Of course, many evangelicals and other religious Americans believed the Supreme Court had overstepped its bounds, and a political movement to pass a School Prayer Amendment quickly coalesced. Yet ever since, religious Americans, rather than secularists, have stood in the way of restoring prayers to public classrooms. For example, during the 1960s the Becker Amendment, which would have amended the Constitution to allow school prayer, met its demise in the Senate when a cadre of evangelicals from conservative denominations like the Missouri-Synod Lutheran Church and the Southern Baptist Convention testified before a subcommittee against the bill. Evangelicals who opposed the amendment worried that if the bill passed, students from a minority faith might be subjected to the prayers or scriptures of a state or district's majority faith. Christianity Today, in explaining its objection to the Becker Amendment, fretted that evangelical students in the northeast or Intermountain West might have to recite a Hail Mary or read from the Book of Mormon.

This concern over the particulars of competing faiths has consistently undermined efforts to return prayer to public schools. During the 1980s, social conservatives hoped that President Reagan would deliver on a litany of cherished political objectives, including a school prayer amendment. Given the conservatism of the era and the newfound power of the nascent religious right movement, such an outcome seemed likely. But yet again, the bid for a school prayer amendment was upended by devout Christians rather than liberal secularists. Unable to agree over language for a potential school prayer amendment -- there were spirited battles over whether the amendment should call for "nondenominational" or "nonsectarian" prayers or leave such decisions to the states -- Christian conservatives divided into various camps and failed to give unified backing to any proposed legislation. Once again, a school prayer amendment had died at the hands of Christian conservatives.

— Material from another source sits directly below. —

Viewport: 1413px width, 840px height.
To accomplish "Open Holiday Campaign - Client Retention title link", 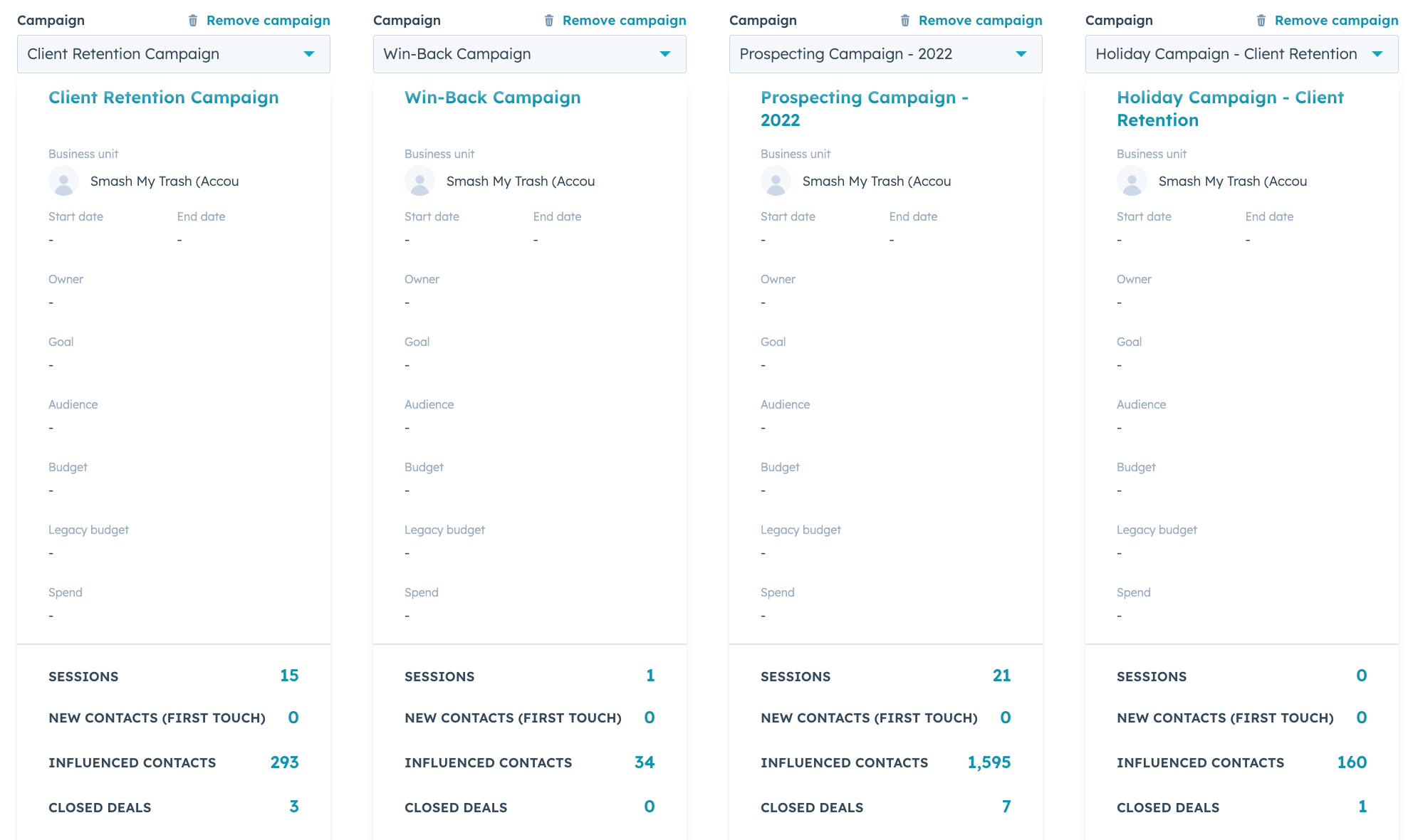I will point(1231,109).
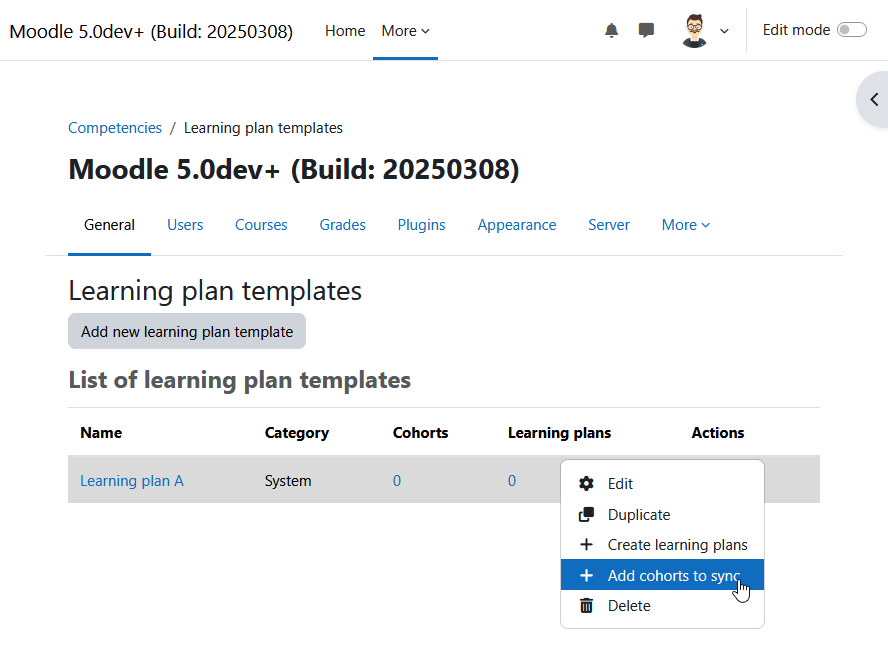Screen dimensions: 888x649
Task: Click the Cohorts count for Learning plan A
Action: pyautogui.click(x=397, y=481)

In the years since the Reagan administration, school prayer advocates have fared better at the local and state level. By passing legislation allowing school prayer and Bible readings at school events rather than in classroom activities, these activists have found ways around the Supreme Court's ban. Not surprisingly, these laws have faced opposition from groups like the ACLU, but Christians of various stripes have also expressed their distaste for such legislation. In the heavily Southern Baptist small town of Santa Fe, Texas, as the legal scholar Peter Irons has written about, a group of Catholic and Mormon families banded together to sue their school district over the offering of evangelical prayers voiced over the loudspeaker before school football games. When the case eventually reached the Supreme Court in 2000, the Court agreed that the prayers were a violation of the Establishment clause. In his dissent, Chief Justice William Rehnquist, joined by Justices Scalia and Thomas, declared that the majority decision "bristles with hostility to all things religious in public life." But as in so many cases with the issue of school prayer, the real objections came not from secular humanists but from devout believers who endured discrimination for their minority religious status. Though various evangelical churches throughout Santa Fe had posted signs on their lawns proclaiming "God's on Our Side," the Catholic and Mormon families believed just as much that their cause had divine sanction. Upon hearing that the Supreme Court had ruled in their favor, one Mormon mother dropped to her knees and offered up a prayer, "Thank God, thank God."

Such sentiments may ultimately doom Sen. Siplin's bill in Florida. One Jewish group, as reported by Tampa's WTSP, has already expressed concern that the legislation "will be used to impose majority religious beliefs on minority faiths." If history is any guide, other religious Floridians will likely soon join in on the fight to keep prayer out of the state's public schools.